Sharing my findings

With the current vocabulary, I will say that I am a “data scientist”, i.e. a scientist who plays with data. This website is my modest participation in sharing science… I write blog articles with R scripts in it, mainly with maps and spatial data.
There are also things related to marine science, spatialized data modeling, Bayesian models, some achievements with R-shiny and other things to share…
Some scripts are supplemental material for my scientific publications.

Open-source projects

I have some personal open-source projects.
As a former researcher, I decided to share my R-scripts as R libraries. I cannot say these respect all packages development standards but at least the code is available. Have a look at the following packages:

  • {SDMSelect}: 1. Covariate selection procedures on GLM and GAM. 2. Species distribution modelling.
  • {GeoDist}: 1. Calculate distances between points when there are obstacles. 2. Modifications of {geoR} functions to allow for custom distances.

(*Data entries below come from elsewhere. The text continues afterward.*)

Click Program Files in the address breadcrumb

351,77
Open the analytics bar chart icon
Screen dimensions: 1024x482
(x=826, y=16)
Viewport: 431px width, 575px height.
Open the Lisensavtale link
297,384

I also use Hugo for this website, which made me work on my own template:

Other projects are available on my Github account.

Who am I?

I am a business unit director at ThinkR, a company where we answer all your questions with R, offering training, development, installation and consultancy in everything around R.

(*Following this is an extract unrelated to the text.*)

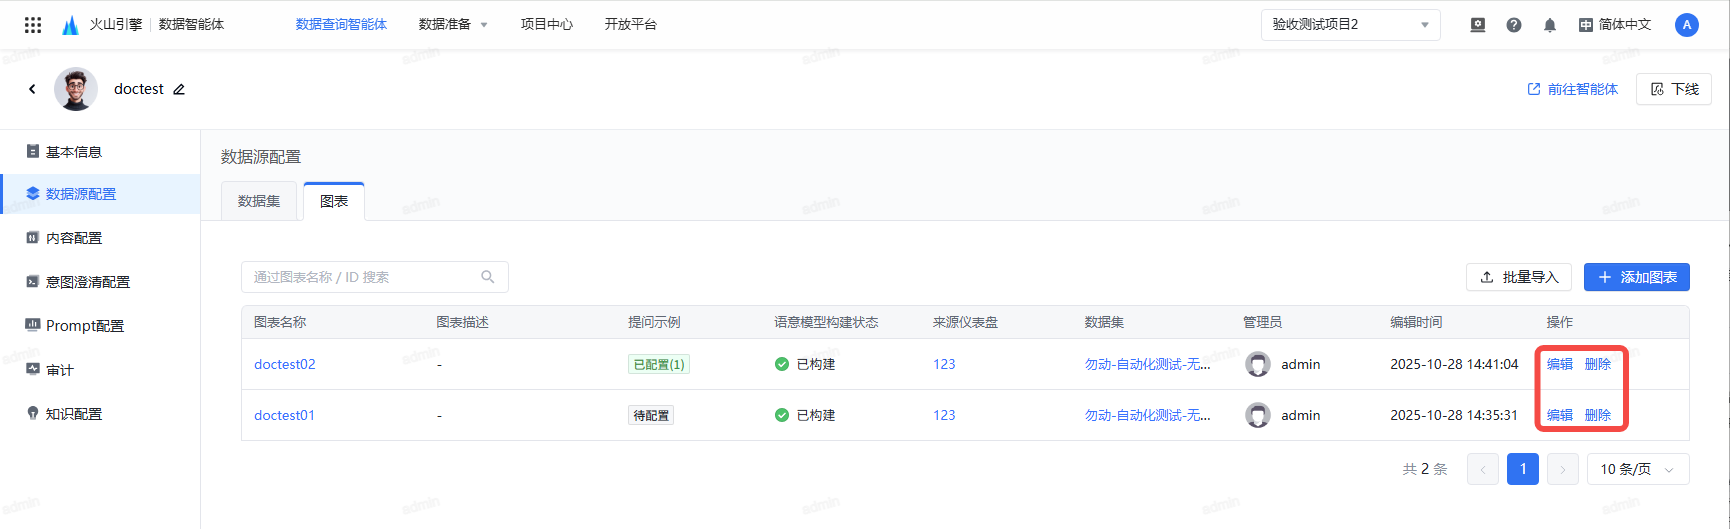Click the search magnifier icon in chart search
The image size is (1730, 529).
coord(488,277)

Deep inside, I am a scientist. Indeed, I have a master in agronomy and a PhD in marine biology. But data analysis and R diverted me a little from my original objectives. I left the world of marine biology research to join ThinkR. As a result, I continue to share my knowledge through trainings and open-source development. I still do data analysis and visualization, mostly through consultancy, while sharing development good practices. And I love it! I play with the cards regularly, but I don’t really adjust patterns anymore. That said, I still have material to fill this blog and share my findings and other tips with you. On R mainly!
If you are curious about what we can do with spatial tools on non-geographical data, have a look at my category “geohacking”.

Enjoy your reading!

Sébastien Rochette

3D visualisation of a meristem of Arabidopsis thaliana rendered with {rayshader}

Figure 1: 3D visualisation of a meristem of Arabidopsis thaliana rendered with {rayshader}

Jeff Leek, on simplystatistics.org

If every method in every stats journal was implemented in a corresponding R package (easy), was required to have a companion document that was a tutorial on how to use the software (easy), included a reference to how to cite the paper if you used the software (easy) and the paper/tutorial was posted to the relevant message boards for the communities of interest (easy) that journal would see a dramatic bump in its impact factor.